M. Félicien de CARVALHO - Vous nous présentez des gadgets, que j'ai déjà vus dans d'autres conférences. Nous ne voulons pas faire des économies, alors que tous les autres peuples ont gaspillé avant nous. Nous avons besoin de vraie lumière, pas de petites lampes, et de vrais réseaux. Nous avons des ambitions comme les Européens, de vrais autobus et de vraies routes, et les Africains sont aussi compétents. Nous sortons le soir, même sans lumière. En revanche, nous avons besoin d'un vrai développement. Nous recevons toujours moins de fonds que l'Inde ou la Chine. L'argent est disponible, mais nous avons besoin de bons projets et de partenaires.

M. Mohamed SALEM OULD BECHIR - Cette problématique est sérieuse et doit être prise en compte. Il n'existe pas une solution d'électrification unique. En Mauritanie, tout s'oppose à l'électrification : le pays est vaste et les populations sont nomades, avec une densité très faible. Seulement 10 % des localités du pays ont plus de 500 habitants. Toutefois, les populations des petits villages veulent l'électricité pour accéder à la télévision, posséder un réfrigérateur.

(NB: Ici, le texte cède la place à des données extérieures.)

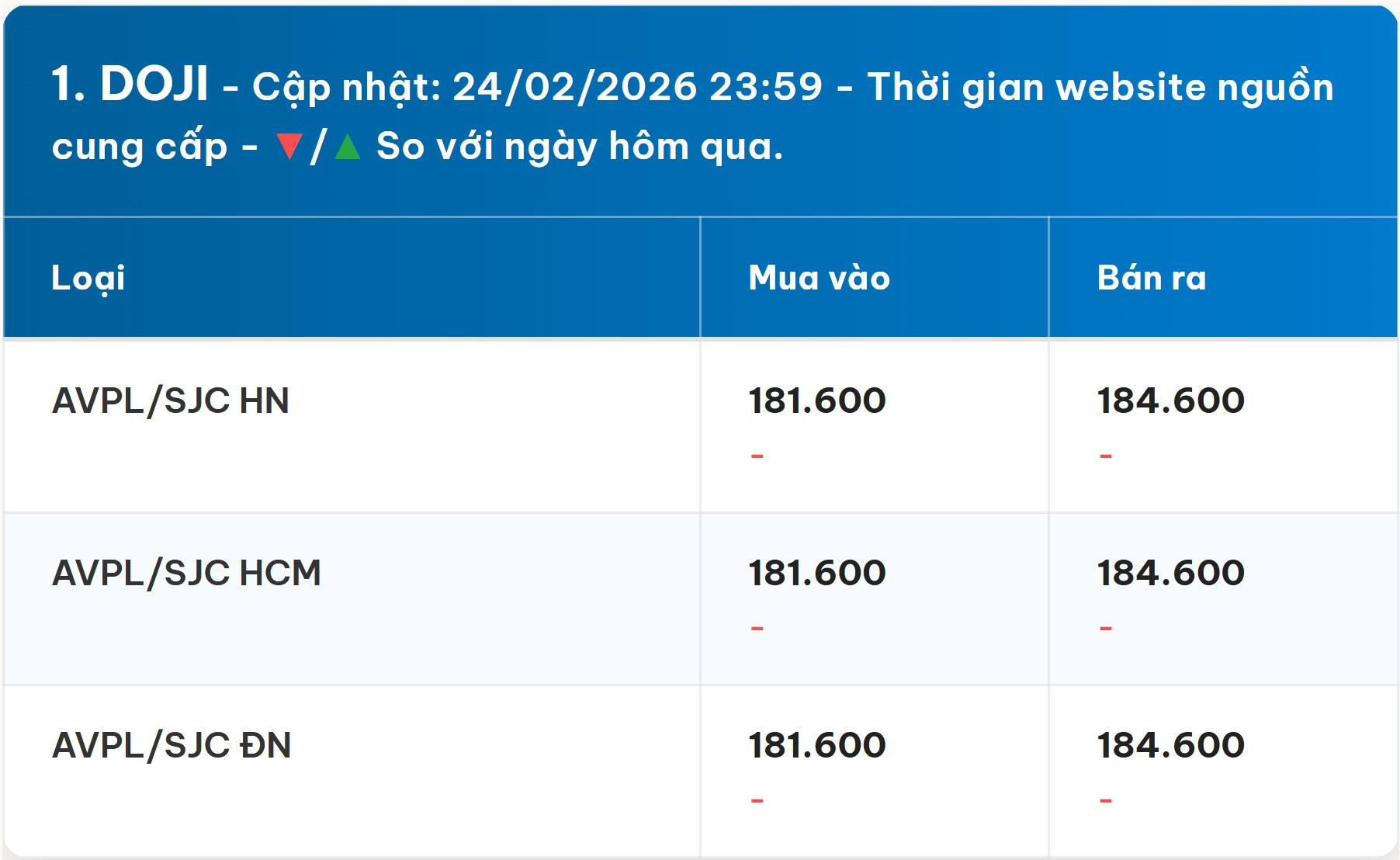The height and width of the screenshot is (860, 1400).
Task: Select the AVPL/SJC ĐN row label
Action: [172, 745]
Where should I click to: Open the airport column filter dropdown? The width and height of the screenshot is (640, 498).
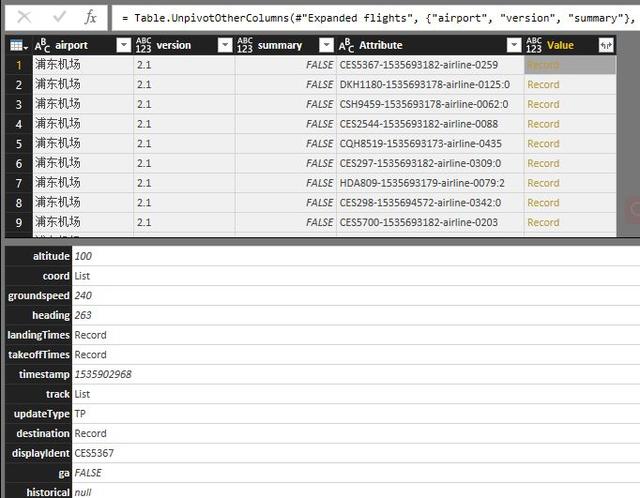pos(123,45)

Dans les petites localités, les foyers sont raccordés au satellite. Il est nécessaire d'établir en premier lieu un plan pour proposer des solutions rentables aux localités présentant les populations les plus nombreuses. Il restera ensuite un faible besoin de solutions d'électrification décentralisées. Le kit solaire de maison permet d'avoir la télévision et quelques équipements. Les plateformes multifonctionnelles sont aussi une solution. À terme, il est légitime que ces populations aspirent à disposer d'une électricité qui couvre tous leurs usages. Je ne suis pas pessimiste pour l'Afrique, parce que de nombreux projets existent et les coûts de production des énergies renouvelables deviennent compétitifs par rapport aux énergies fossiles. Je partage votre cri du coeur : il est nécessaire d'assurer l'accès à l'électricité à tout le monde.

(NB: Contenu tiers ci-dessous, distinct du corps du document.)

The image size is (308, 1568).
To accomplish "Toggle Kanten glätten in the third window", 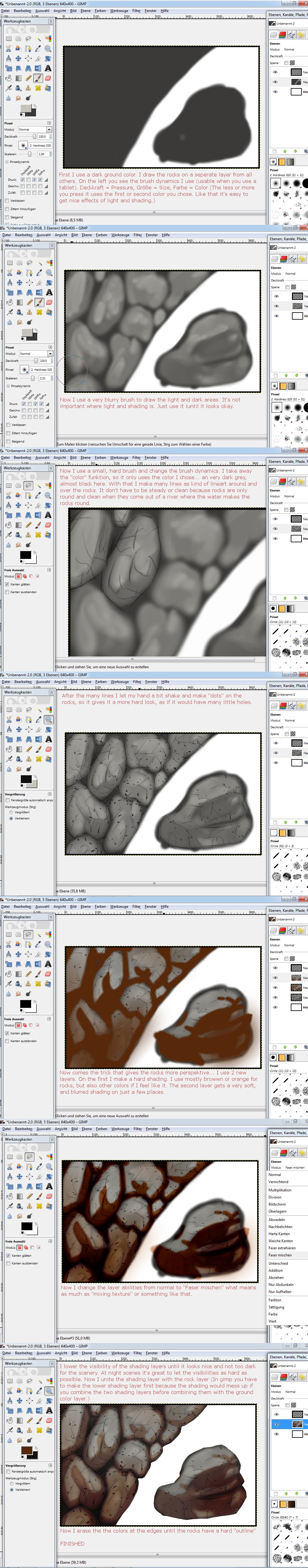I will pyautogui.click(x=7, y=584).
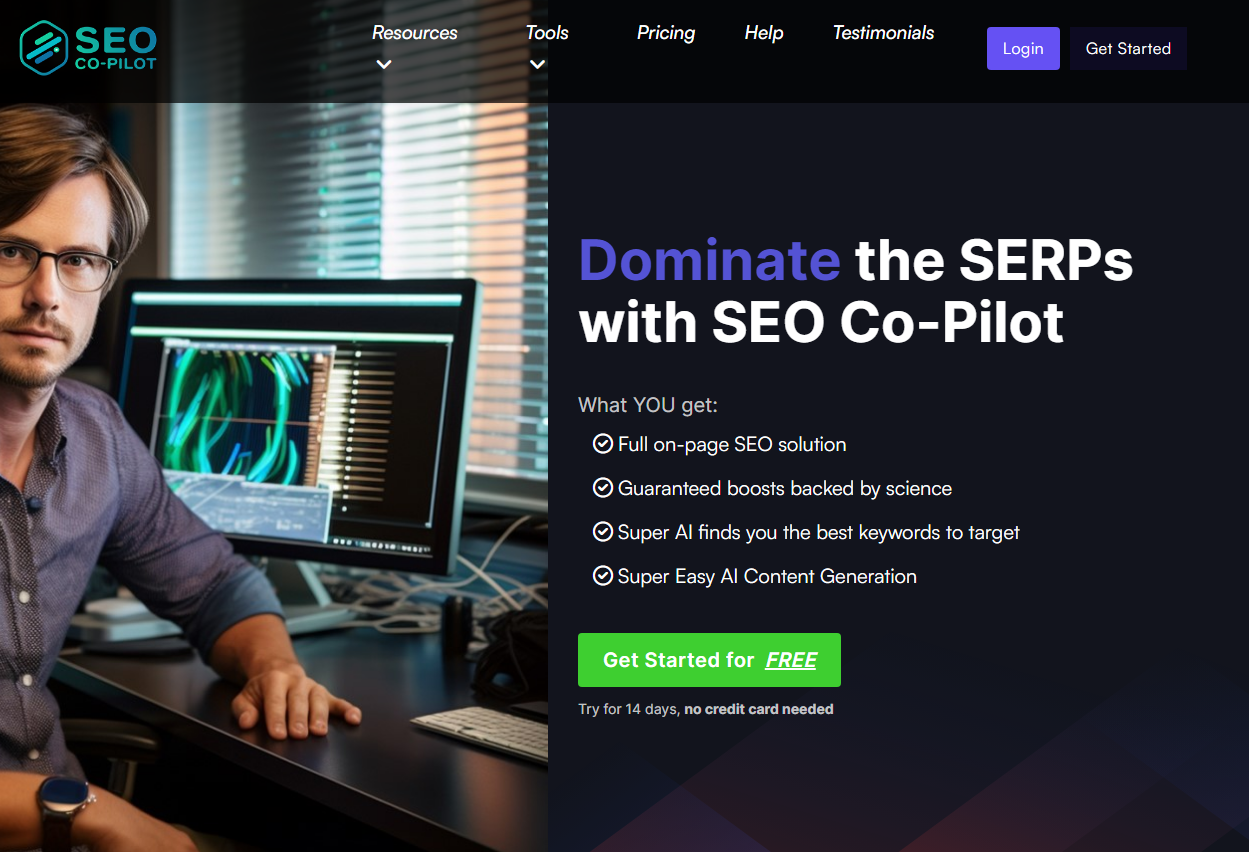Click checkmark icon beside Full on-page SEO solution
Image resolution: width=1249 pixels, height=852 pixels.
(x=603, y=443)
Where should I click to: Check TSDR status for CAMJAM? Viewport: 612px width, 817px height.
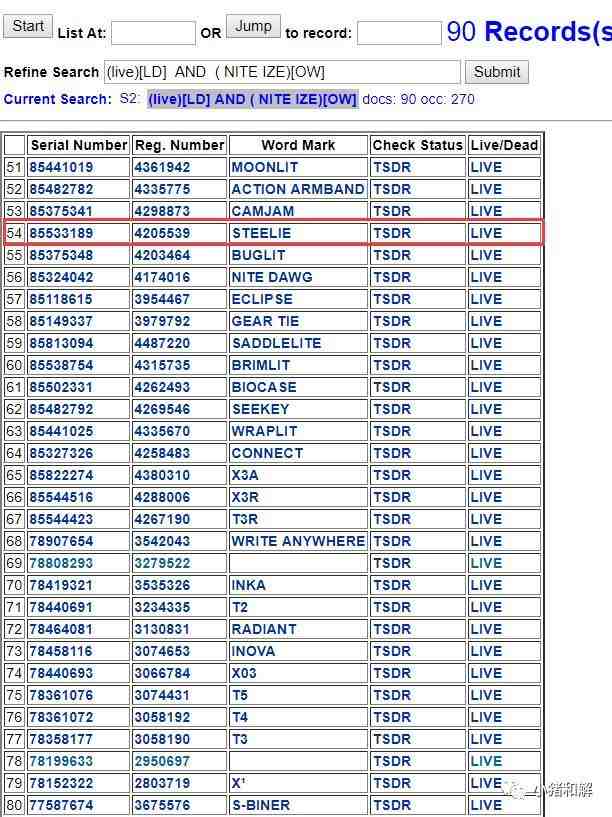[x=392, y=211]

M. Francis MONTHÉ, Président du Grdr Migration-Citoyenneté-Développement - Vous avez dit que la diversité des systèmes agraires était la preuve de la capacité d'adaptation des hommes sur place. Des solutions individuelles ont été proposées, exclusivement techniques (les lampes), mais la ministre de l'Agriculture de Guinée a mentionné des mégaprojets, qui m'évoquent des projets soviétiques, qui ont notamment abouti à l'assèchement de la mer d'Aral. Aux mégaprojets contrôlés par des techniciens de l'extérieur, que je trouve effrayants, je préfère des communautés plus restreintes sur des territoires où les gens vivent et connaissent leur milieu. Il faut travailler avec eux dans une perspective de décentralisation. Il est impossible de développer des territoires sans les personnes qui y vivent, qui en connaissent le foncier, la pluviométrie et le milieu naturel. S'ils ne sont pas formés et consultés, la plupart des tentatives avortent, parce qu'elles ne sont pas durables. Les gens doivent s'approprier le développement, quel qu'il soit, ce qui n'est possible que par des processus de consultation locale et de développement de la décentralisation.

M. Quentin SAUZAY - L'électricité pour tous sera une réalité dans quelques années si nous faisons les efforts nécessaires, mais, depuis trente ans, les populations entendent les mêmes messages. En attendant, les habitants sont contents de recevoir nos lampes. Il convient de ne pas décrédibiliser des solutions qui aident les populations.

M. Jean-Luc FRANCOIS - La ministre de l'Agriculture de Guinée aurait pu aussi évoquer un programme de l'AFD d'appui aux communautés villageoises. Nous considérons qu'il s'agit d'une des composantes essentielles d'une stratégie de développement territorial pro-climat à co-bénéfice de développement et d'usage des terres. La révolution agro-écologique se réalise dans l'ensemble du bassin versant, pas dans une parcelle, dans la concertation. Dans de nombreux pays, nous couplons des approches de développement agricole et des projets d'appui aux collectivités locales rurales. Nous utilisons le terme de « territoires ruraux à co-bénéfice » de développement, paix, sécurité, emploi, biodiversité et climat.